Instrumentation Quotes (4 quotes)
Fractals are patterns which occur on many levels. This concept can be applied to any musical parameter. I make melodic fractals, where the pitches of a theme I dream up are used to determine a melodic shape on several levels, in space and time. I make rhythmic fractals, where a set of durations associated with a motive get stretched and compressed and maybe layered on top of each other. I make loudness fractals, where the characteristic loudness of a sound, its envelope shape, is found on several time scales. I even make fractals with the form of a piece, its instrumentation, density, range, and so on. Here Ive separated the parameters of music, but in a real piece, all of these things are combined, so you might call it a fractal of fractals.
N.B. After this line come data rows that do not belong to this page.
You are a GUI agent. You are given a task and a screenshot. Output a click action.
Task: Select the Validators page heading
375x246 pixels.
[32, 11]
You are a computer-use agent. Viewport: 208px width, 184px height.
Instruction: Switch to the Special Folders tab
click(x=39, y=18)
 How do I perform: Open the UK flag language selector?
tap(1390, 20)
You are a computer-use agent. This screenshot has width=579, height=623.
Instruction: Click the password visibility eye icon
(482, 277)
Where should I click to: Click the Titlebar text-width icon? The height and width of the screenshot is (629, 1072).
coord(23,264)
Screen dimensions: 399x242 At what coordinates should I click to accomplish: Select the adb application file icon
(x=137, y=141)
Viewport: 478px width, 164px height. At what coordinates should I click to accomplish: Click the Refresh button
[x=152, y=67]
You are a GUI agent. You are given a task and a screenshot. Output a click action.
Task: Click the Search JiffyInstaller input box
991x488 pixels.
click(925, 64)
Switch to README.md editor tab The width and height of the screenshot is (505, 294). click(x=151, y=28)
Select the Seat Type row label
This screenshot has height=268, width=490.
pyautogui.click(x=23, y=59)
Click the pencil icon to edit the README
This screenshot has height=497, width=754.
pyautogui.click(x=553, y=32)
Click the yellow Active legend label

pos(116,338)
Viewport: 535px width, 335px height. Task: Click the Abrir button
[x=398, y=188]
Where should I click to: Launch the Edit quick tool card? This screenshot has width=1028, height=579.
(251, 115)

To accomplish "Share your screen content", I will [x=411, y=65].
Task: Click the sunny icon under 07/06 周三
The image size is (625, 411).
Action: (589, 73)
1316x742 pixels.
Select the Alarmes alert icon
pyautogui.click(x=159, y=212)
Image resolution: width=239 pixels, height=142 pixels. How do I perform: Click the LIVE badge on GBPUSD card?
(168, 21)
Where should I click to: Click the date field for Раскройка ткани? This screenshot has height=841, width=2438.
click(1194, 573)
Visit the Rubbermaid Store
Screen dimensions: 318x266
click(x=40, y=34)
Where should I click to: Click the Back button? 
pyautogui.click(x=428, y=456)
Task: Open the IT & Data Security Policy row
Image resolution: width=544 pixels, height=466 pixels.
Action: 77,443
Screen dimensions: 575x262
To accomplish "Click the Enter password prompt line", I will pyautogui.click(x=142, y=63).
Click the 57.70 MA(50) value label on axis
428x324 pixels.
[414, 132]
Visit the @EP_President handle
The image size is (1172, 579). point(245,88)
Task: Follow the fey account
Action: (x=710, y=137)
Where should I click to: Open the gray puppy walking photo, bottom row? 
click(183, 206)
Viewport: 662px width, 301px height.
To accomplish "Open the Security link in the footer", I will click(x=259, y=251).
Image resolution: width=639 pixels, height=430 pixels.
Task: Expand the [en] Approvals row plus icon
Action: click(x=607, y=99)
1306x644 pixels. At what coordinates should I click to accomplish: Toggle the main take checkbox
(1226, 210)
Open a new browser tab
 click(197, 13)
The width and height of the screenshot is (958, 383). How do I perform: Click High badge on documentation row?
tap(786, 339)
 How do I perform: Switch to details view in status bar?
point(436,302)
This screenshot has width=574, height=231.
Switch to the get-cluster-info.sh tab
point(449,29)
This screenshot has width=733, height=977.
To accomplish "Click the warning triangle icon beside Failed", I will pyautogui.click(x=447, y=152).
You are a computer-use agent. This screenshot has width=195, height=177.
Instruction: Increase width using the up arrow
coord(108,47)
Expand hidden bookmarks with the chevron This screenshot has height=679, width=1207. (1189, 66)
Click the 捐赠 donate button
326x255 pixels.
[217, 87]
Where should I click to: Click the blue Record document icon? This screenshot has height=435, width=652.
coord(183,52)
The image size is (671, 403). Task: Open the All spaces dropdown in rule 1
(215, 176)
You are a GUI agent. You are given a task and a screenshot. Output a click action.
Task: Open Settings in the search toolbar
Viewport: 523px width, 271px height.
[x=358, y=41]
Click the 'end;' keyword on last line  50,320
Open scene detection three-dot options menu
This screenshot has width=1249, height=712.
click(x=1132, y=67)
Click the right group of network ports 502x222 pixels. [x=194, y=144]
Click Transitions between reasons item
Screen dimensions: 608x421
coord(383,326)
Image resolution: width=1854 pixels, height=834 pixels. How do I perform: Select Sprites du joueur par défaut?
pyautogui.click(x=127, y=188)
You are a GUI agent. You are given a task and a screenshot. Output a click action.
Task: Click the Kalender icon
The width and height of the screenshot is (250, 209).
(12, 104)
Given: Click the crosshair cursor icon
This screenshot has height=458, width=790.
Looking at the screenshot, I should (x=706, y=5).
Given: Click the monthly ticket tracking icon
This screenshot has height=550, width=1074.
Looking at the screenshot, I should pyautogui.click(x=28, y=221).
I became expert at dissecting crayfish. At one point I had a crayfish claw mounted on an apparatus in such a way that I could operate the individual nerves. I could get the several-jointed claw to reach down and pick up a pencil and wave it around. I am not sure that what I was doing had much scientific value, although I did learn which nerve fiber had to be excited to inhibit the effects of another fiber so that the claw would open. And it did get me interested in robotic instrumentation, something that I have now returned to. I am trying to build better micromanipulators for surgery and the like.
It required unusual inquisitiveness to pursue the development of scientific curiosities such as charged pith balls, the voltaic cell, and the electrostatic machine. Without such endeavors and the evolution of associated instrumentation, initially of purely scientific interest, most of the investigations that lead to the basic equations of electromagnetism would have been missed. We would have been deprived of electromagnetic machinery as well as knowledge of electromagnetic waves.
Modern technology has lost its magic. No longer do people stand in awe, thrilled by the onward rush of science, the promise of a new day. Instead, the new is suspect. It arouses our hostility as much as it used to excite our fancy. With each breakthrough there are recurrent fears and suspicion. How will the advance further pollute our lives; modern technology is not merely what it first appears to be. Behind the white coats, the disarming jargon, the elaborate instrumentation, and at the core of what has often seemed an automatic process, one finds what Dorothy found in Oz: modern technology is human after all.